Tarefas a realizar —
1 > Segundo o texto sobre a demanda por moderação, qual gênero musical melhor representa a fase atual?
2 > Reproduza o trecho do texto sobre a demanda por moderação que vai de "Usando como metáfora" até "estridente nos ouvidos.".

• Carregando...
Demanda por moderação
| Foto: Fábio Abreu

Dois fatores ajudam a explicar boa parte do clima de polarização em que o país mergulhou nos últimos anos: a enorme roubalheira promovida pelo PT e exposta pela Lava Jato; e o avanço das redes sociais, dando voz a grupos que ficavam de fora do debate político na grande imprensa. O lavajatismo alimentou bastante a campanha vitoriosa de Bolsonaro, assim como o antipetismo, tendo como base a militância aguerrida das redes sociais. Tudo isso num contexto de depressão econômica causada pelo próprio PT.

A gangue de Lula sempre apostou tudo na retórica tribal, no “nós contra eles”, e quando ficou claro que eles, os petistas, eram os verdadeiros vilões da história, restou como herói o “mito”, aquele que era o oposto de Lula em vários aspectos. Bolsonaro também bebe muito no discurso tribal, e investe na divisão para conquistar. Sua narrativa é igualmente binária, maniqueísta e simplista, o que seduz aqueles revoltados e em busca não só de bodes expiatórios – as “elites” do PT viraram o “establishment” bolsonarista – como também de soluções mágicas e imediatas.

Muitos querem atalhos para a alternativa mais viável, segura e prudente de construir instituições. Nas redes sociais, os extremistas se encontram e se sentem mais encorajados, pois andam em bando e intimidam qualquer crítico mais moderado. A maioria se cala diante desse barulho das minorias organizadas, e o “debate” se torna tóxico, uma espécie de disputa de torcidas organizadas sem muito espaço para independência ou imparcialidade.

Dória aposta no desgaste gradual de Bolsonaro, que vem sendo alvo de inúmeras críticas de liberais e conservadores

Usando como metáfora o mundo musical, podemos dizer que essa fase atual é melhor representada pelo heavy metal. O problema é que esse ambiente cansa, ao menos para aquela maioria silenciosa e moderada. O protagonismo dos mais fanáticos pode dar a entender que eles falam em nome de todos, mas não é verdade. Entre esses extremos há um mundo de gente em busca de mais foco em resultados práticos e também mais tranquilidade e decência. Voltando à analogia musical, essa turma quer bossa nova ou jazz depois de tanto agito e barulho estridente nos ouvidos.

Informações fornecidas —
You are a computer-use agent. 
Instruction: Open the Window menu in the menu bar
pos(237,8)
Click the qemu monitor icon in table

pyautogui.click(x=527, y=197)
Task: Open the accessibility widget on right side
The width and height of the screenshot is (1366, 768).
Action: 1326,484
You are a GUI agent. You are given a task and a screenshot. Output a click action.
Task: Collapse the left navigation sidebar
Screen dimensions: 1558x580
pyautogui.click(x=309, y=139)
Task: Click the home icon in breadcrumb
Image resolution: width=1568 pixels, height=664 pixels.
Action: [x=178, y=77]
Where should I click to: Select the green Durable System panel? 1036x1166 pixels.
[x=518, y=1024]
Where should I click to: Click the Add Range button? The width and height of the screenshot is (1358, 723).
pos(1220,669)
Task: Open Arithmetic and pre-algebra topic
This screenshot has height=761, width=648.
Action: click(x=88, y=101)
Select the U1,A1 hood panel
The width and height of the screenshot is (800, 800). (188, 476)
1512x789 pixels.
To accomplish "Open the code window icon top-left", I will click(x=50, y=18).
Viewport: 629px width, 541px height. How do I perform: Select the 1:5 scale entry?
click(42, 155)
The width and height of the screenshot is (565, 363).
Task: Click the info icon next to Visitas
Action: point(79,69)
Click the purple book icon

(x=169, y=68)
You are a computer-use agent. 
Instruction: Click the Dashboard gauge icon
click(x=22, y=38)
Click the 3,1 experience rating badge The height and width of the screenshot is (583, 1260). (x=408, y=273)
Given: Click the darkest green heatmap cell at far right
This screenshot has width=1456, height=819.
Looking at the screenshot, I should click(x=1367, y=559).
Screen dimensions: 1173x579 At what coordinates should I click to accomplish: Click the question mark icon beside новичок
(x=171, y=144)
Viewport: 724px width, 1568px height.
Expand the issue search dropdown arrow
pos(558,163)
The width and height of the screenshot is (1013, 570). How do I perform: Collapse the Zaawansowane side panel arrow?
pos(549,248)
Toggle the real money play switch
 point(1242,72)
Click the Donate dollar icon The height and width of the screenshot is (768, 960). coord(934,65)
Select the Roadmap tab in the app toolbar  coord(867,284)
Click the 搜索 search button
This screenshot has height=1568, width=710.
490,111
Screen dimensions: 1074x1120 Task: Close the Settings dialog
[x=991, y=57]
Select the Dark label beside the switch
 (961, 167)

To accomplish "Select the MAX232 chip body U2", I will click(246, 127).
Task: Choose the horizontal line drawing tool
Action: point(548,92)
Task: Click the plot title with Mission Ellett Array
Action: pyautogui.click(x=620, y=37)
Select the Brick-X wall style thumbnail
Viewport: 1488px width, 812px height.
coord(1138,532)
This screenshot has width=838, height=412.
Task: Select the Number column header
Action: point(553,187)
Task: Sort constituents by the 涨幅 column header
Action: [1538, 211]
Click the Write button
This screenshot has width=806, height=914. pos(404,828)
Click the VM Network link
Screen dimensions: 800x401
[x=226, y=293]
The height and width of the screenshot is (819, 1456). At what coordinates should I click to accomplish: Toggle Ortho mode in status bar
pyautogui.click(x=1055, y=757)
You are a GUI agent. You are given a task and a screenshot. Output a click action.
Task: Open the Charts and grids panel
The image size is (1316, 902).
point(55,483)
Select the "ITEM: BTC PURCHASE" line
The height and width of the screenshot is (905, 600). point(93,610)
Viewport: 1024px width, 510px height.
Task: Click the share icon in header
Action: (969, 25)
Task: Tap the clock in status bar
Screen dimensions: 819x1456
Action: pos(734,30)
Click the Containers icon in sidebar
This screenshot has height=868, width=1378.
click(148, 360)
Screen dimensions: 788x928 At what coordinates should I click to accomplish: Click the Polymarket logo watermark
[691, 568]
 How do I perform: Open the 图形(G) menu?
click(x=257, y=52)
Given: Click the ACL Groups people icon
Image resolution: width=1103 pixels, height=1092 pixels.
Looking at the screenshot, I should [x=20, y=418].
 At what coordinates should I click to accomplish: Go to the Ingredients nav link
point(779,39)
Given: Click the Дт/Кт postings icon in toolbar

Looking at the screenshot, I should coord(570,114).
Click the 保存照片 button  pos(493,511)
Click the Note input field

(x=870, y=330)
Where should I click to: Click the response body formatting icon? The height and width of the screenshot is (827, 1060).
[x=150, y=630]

Respostas fornecidas —
1 > O heavy metal.

2 >
Usando como metáfora o mundo musical, podemos dizer que essa fase atual é melhor representada pelo heavy metal. O problema é que esse ambiente cansa, ao menos para aquela maioria silenciosa e moderada. O protagonismo dos mais fanáticos pode dar a entender que eles falam em nome de todos, mas não é verdade. Entre esses extremos há um mundo de gente em busca de mais foco em resultados práticos e também mais tranquilidade e decência. Voltando à analogia musical, essa turma quer bossa nova ou jazz depois de tanto agito e barulho estridente nos ouvidos.